Change to mobile banking
Growing up surrounded by technological advances, millennials expect technology from their credit unions. Studies have shown that despite security and safety issues, more and more Americans are using mobile banking. Features such as mobile deposits and transfers are what millennials are looking for to save valuable time. Credit unions around the globe are adopting more mobile accessibility and offerings.
That way, customers rarely, if ever, have to visit a branch. According to a study conducted by J.P. Morgan Chase & Co. in conjunction with research firm Braun, 33 percent of consumers are using their mobile bank app more often, while 35 percent are banking online more frequently than a year ago, and the numbers are expected to increase.
Despite the growth of mobile banking, a credit union's website should not lag behind. Research shows that 78 percent of millennials still use a bank's website or online portal, as do 75 percent of Gen X and 67 percent of baby boomers.
Offer financial education
The University of Kansas surveyed more than 6,000 people ages 18-34 and found that only 6 percent of millennials were financially educated. About half of the millennials surveyed were not saving for emergencies.
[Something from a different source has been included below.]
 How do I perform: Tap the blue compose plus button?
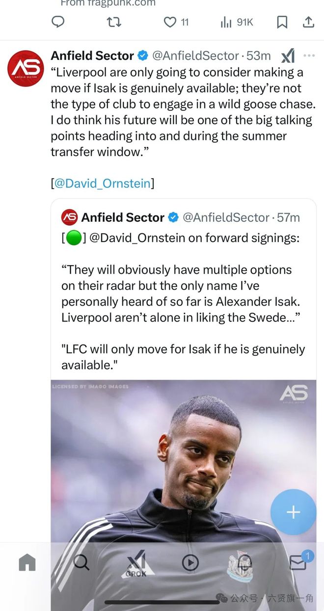[x=293, y=512]

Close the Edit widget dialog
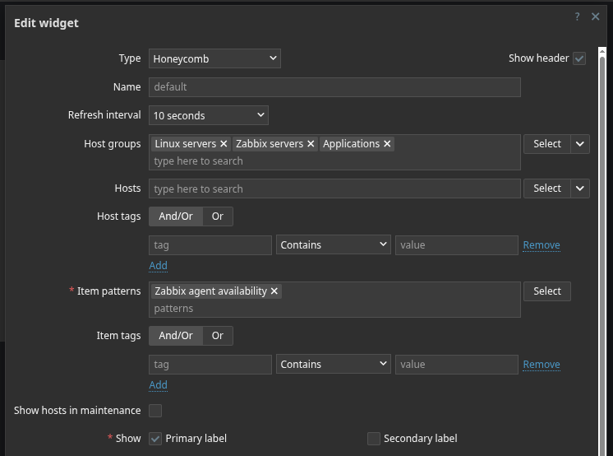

"Having the knowledge and the opportunity to make decisions financially can relate to your ability to save for retirement down the road, how you invest in home ownership and other types of wealth. It's very critical," said researcher and KU associate professor of social welfare Terri Friedline to Wow! 6 News.
This is a great opportunity for credit unions to attract millennials by providing the financial education they need. Because credit unions are generally smaller than traditional banks, they are able to more closely monitor their members. This means they can extend financial education to millennials who need it. They can offer one-on-one guidance on issues such as paying debt, negotiating salaries, saving for a down payment and planning for retirement. This will provide the education millennials need while increasing credit union membership.
Changing customer service
Studies have shown that millennials prefer a different kind of customer service. Instead of the traditional phone call, they would rather interact via online chat, social media and text while Generation Xers and baby boomers tend to prefer a more traditional route. Desk.com's extensive survey reported that 82 percent of millennials preferred Facebook as the medium to interact with a company or brand. Twitter was second in the running at 43 percent and Instagram third at 25 percent.
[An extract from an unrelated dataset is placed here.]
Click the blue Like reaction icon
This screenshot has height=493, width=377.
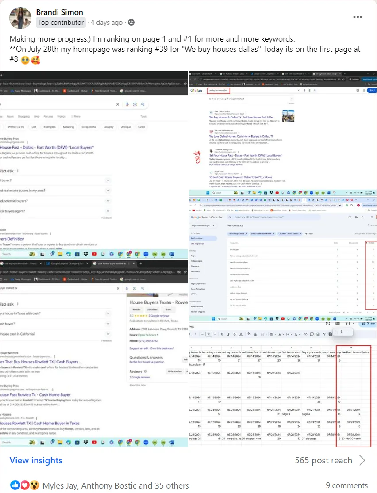[15, 485]
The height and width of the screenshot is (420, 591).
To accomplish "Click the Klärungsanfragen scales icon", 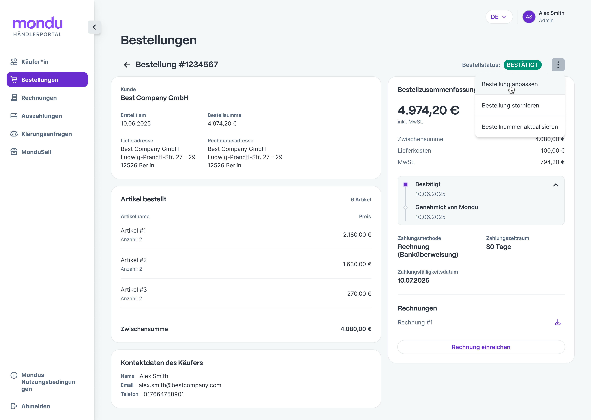I will tap(14, 134).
"It's a reminder that as an organization you have to look at what you're doing today and see where holes are," says Leyla Seka, senior vice president and general manager of Desk.com. "A big part of that is knowing who you're supporting."
The survey reported that 80 percent of the Americans ages 18-65 said that calling traditional customer service lines is a huge inconvenience to their lives. For millennials, phone customer service is very unpopular with 26 percent saying they never look forward to it. The Gen Xers and baby boomers are not far behind with their 19 and 18 percent, respectively. Because large banks are still associated with the "hard to deal with" stigma with long phone calls, credit unions should change up their ways. The more credit unions move toward online customer service, the more they can attract millennials.